SOURCE PASSAGE Start Marker

Karen Parsons, RN, the coordinator for Mass General for Children’s Fetal Care Program, is a steady guide for families as they face complicated pregnancies.

“We’re helping people through their worst times," says Karen Parsons, RN, patient coordinator for the Mass General for Children (MGfC) Fetal Care Program (FCP). "We’re there to walk them through it."

As a pediatric nurse, Parsons has advocated for the smallest patients — the babies and children who didn’t have the voice or words to do so for themselves. She’s honed her empowering spirit with a personal touch over two decades of working with families and now sits at the helm of the FCP. Parsons coordinates high-quality, specialty care for another group seeking comfort and steady hands in their most vulnerable moments: mothers and babies facing complications in pregnancy, delivery, the neonatal period and beyond.

“I’m a fighter, for both my patients and the program,” she says. “It really makes a difference in people’s lives.”

“If There’s Something, Call Me”

A 25-year employee of Massachusetts General Hospital, Parsons helped launch the FCP with directors Anjali Kaimal, MD, MAS, and Cassandra Kelleher, MD, in 2015. As program coordinators, Parsons and Jaclyn McGowan, NP, provide support for everything that families with complicated beginnings face, helping to make appointments, arranging tests and guiding them through the process.

Testing and monitoring for high-risk pregnancies includes screening for genetic syndromes, diagnostic procedures like amniocentesis, specialized ultrasounds, fetal echocardiograms and fetal MRIs. The FCP receives referrals from within Mass General, throughout the Mass General Brigham system and many other hospitals, including Steward Health. The program assisted 120 patients in its first year and has grown to serve almost 350 families annually.

SOURCE PASSAGE End Marker
RECORD SET Start Marker

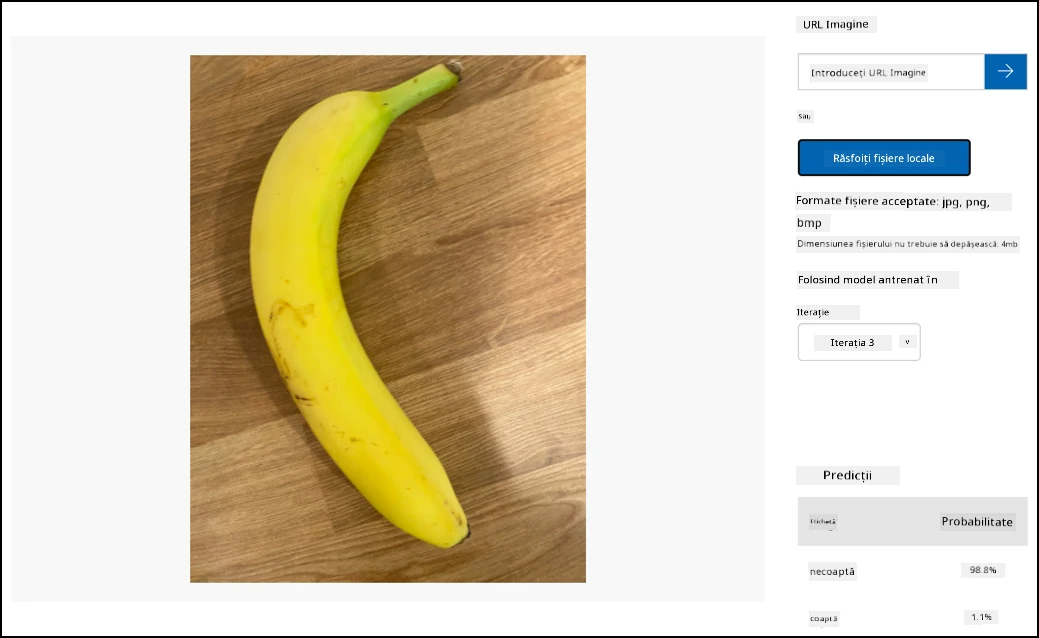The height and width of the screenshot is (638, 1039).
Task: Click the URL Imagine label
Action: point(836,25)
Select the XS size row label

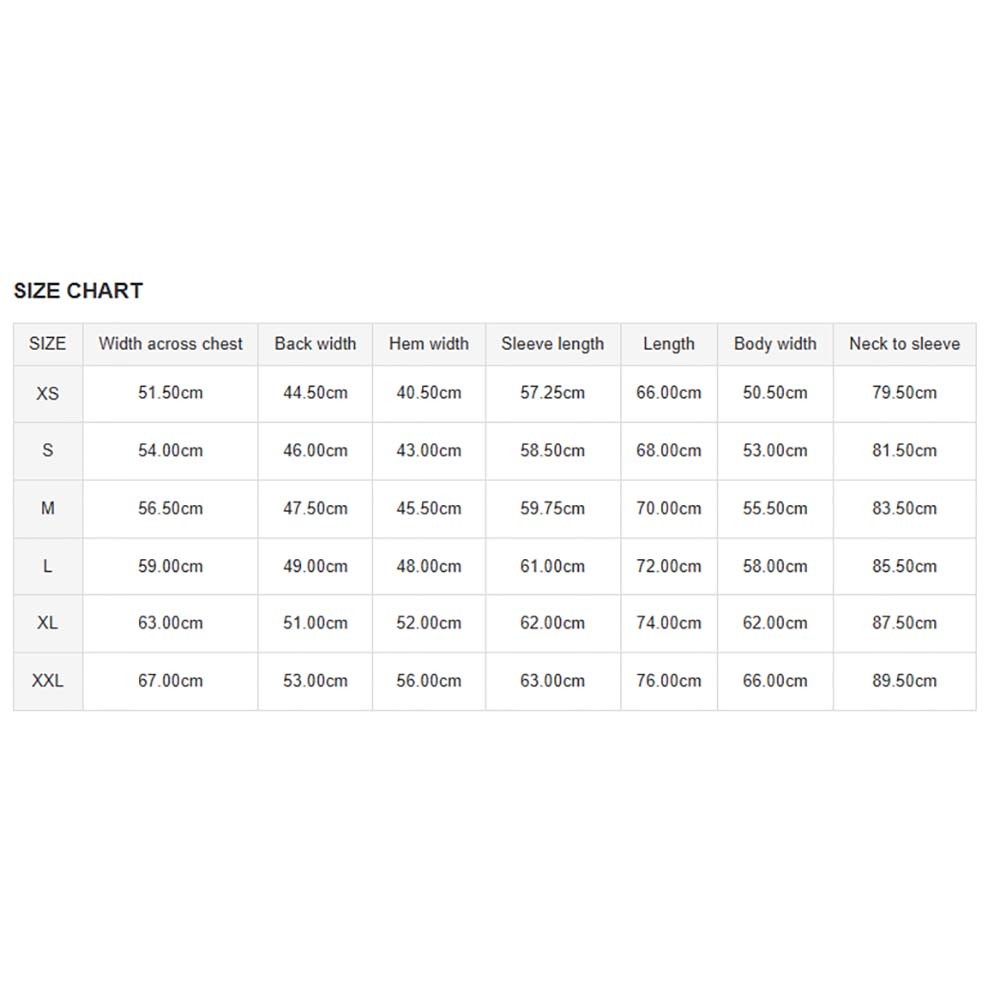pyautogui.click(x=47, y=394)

RECORD SET End Marker
RECORD SET Start Marker

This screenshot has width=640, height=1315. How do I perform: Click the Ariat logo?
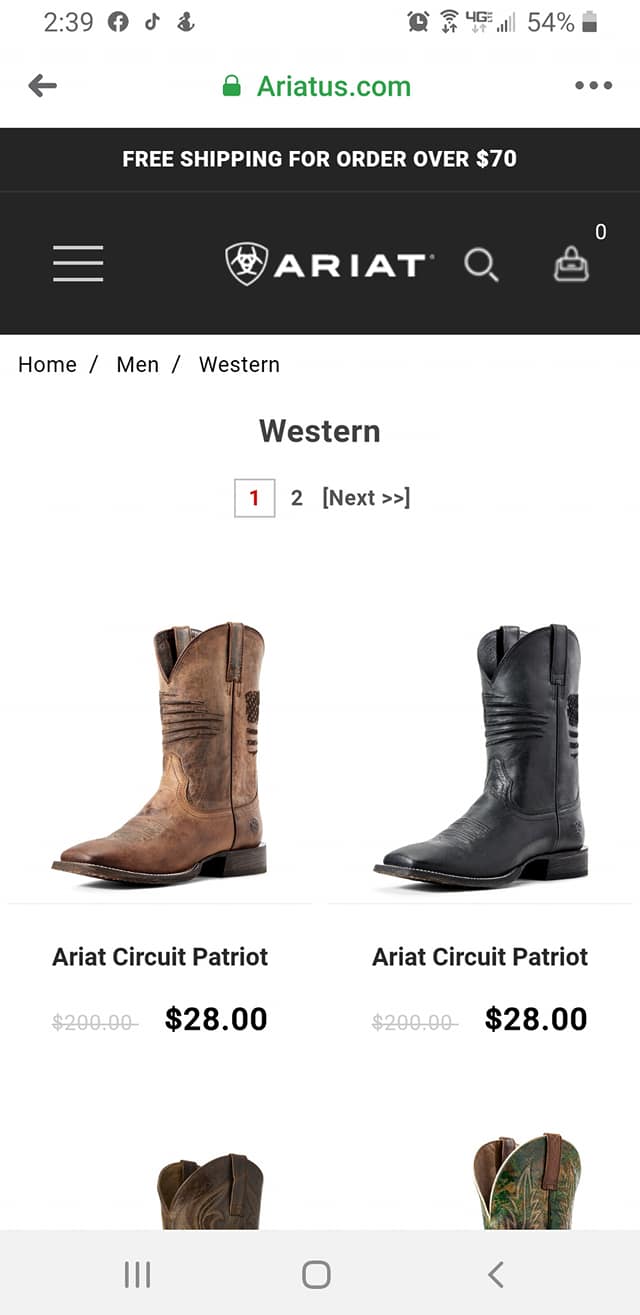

RECORD SET End Marker
RECORD SET Start Marker

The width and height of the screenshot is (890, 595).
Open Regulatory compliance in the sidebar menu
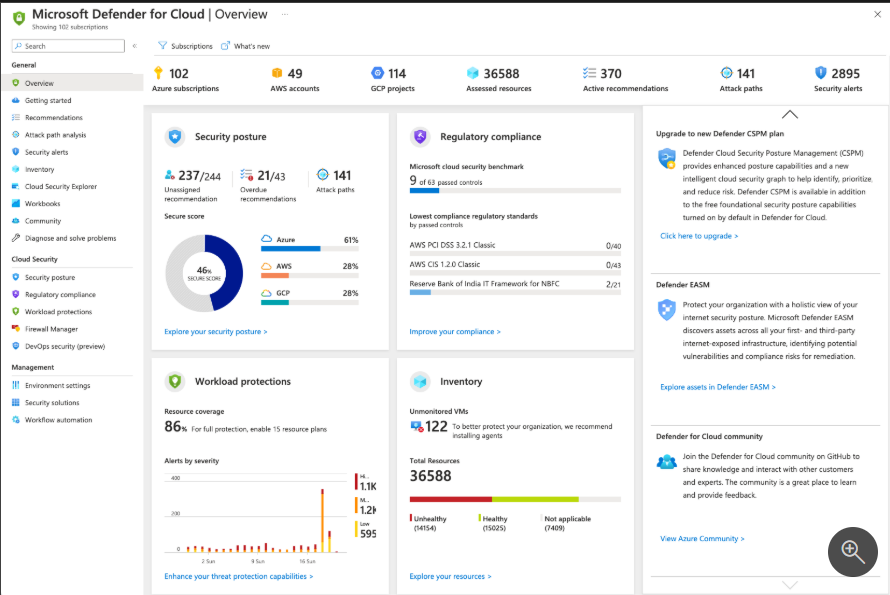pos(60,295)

RECORD SET End Marker

WHAT YOU WILL DO -
• 1. In the article about Karen Parsons, rewrite the stretch from "A 25-year employee" through "350 families annually.", putting "fetal heart scans" in place of "fetal echocardiograms".
• 2. According to the article about Karen Parsons, how many patients did the Fetal Care Program help in its first year?
• 3. Continue the article about Karen Parsons from its last sentence.

EXERCISE ANSWERS -
• 1.
A 25-year employee of Massachusetts General Hospital, Parsons helped launch the FCP with directors Anjali Kaimal, MD, MAS, and Cassandra Kelleher, MD, in 2015. As program coordinators, Parsons and Jaclyn McGowan, NP, provide support for everything that families with complicated beginnings face, helping to make appointments, arranging tests and guiding them through the process.

Testing and monitoring for high-risk pregnancies includes screening for genetic syndromes, diagnostic procedures like amniocentesis, specialized ultrasounds, fetal heart scans and fetal MRIs. The FCP receives referrals from within Mass General, throughout the Mass General Brigham system and many other hospitals, including Steward Health. The program assisted 120 patients in its first year and has grown to serve almost 350 families annually.

• 2. 120 patients.

• 3.
Parsons sees families first when an anomaly is diagnosed, usually at around 20 weeks, and helps guide them through delivery. During visits, Parsons takes extensive notes and follows up with phone calls. Parsons gives all her patients her personal cell phone number, telling them, “If there’s something, call me. I’m here for you.”

“No matter what families are going through, you can’t always make the medical stuff better, but you can make their experience better by listening and showing that you’re there,” Parsons says. “Your presence makes things better for that family.”

A Personal Approach

Parsons knew she wanted the FCP to be personal and individualized. Before accepting patients, she spoke with other nurses, doctors and patients who had pregnancies with abnormalities or had to terminate the pregnancy.

Those conversations informed what makes the FCP unique. Constant communication and advocacy are key, Parsons says, with both the families and the specialty physicians and surgeons. Patients see experts in maternal-fetal medicine, cardiology, orthopaedics, neurosurgery, radiology, genetics, urology and other disciplines, depending on the complication or abnormality.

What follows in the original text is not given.